- REQUIRED WORK
Transcribe precisely those lines of the listing that fall between the line containing "The height and width of the screenshot is (868, 1389)." and the last line, inclusive of both.

- SUPPLIED DATA
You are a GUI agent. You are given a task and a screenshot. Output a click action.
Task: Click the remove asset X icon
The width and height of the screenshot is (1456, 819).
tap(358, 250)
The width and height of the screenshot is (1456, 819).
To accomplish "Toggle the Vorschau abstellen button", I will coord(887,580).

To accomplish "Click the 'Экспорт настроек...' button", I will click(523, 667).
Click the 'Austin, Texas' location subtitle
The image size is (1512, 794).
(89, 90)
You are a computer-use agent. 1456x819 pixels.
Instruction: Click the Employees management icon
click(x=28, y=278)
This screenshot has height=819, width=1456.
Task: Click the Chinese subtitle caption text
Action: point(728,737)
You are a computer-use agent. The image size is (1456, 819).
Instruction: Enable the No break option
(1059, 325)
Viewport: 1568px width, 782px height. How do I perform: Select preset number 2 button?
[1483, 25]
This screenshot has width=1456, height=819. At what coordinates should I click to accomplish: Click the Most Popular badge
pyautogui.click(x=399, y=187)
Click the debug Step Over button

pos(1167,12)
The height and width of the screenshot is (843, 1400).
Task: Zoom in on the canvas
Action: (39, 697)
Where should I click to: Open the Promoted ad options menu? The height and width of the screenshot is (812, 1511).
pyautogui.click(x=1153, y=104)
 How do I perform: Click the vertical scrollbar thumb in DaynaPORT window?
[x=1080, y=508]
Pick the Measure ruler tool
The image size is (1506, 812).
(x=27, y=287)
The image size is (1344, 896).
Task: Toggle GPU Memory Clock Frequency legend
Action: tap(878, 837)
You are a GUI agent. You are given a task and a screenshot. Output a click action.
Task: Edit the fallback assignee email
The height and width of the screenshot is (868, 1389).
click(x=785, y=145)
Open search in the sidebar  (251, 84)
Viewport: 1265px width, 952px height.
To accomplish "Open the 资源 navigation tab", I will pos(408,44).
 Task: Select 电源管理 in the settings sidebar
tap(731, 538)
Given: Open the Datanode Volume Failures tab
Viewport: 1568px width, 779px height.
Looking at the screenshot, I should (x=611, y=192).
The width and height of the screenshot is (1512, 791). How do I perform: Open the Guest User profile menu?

- EXPECTED OUTPUT
The height and width of the screenshot is (868, 1389).
click(x=785, y=145)
Open search in the sidebar  (251, 84)
Viewport: 1265px width, 952px height.
To accomplish "Open the 资源 navigation tab", I will pos(408,44).
 Task: Select 电源管理 in the settings sidebar
tap(731, 538)
Given: Open the Datanode Volume Failures tab
Viewport: 1568px width, 779px height.
Looking at the screenshot, I should (x=611, y=192).
The width and height of the screenshot is (1512, 791). How do I perform: Open the Guest User profile menu?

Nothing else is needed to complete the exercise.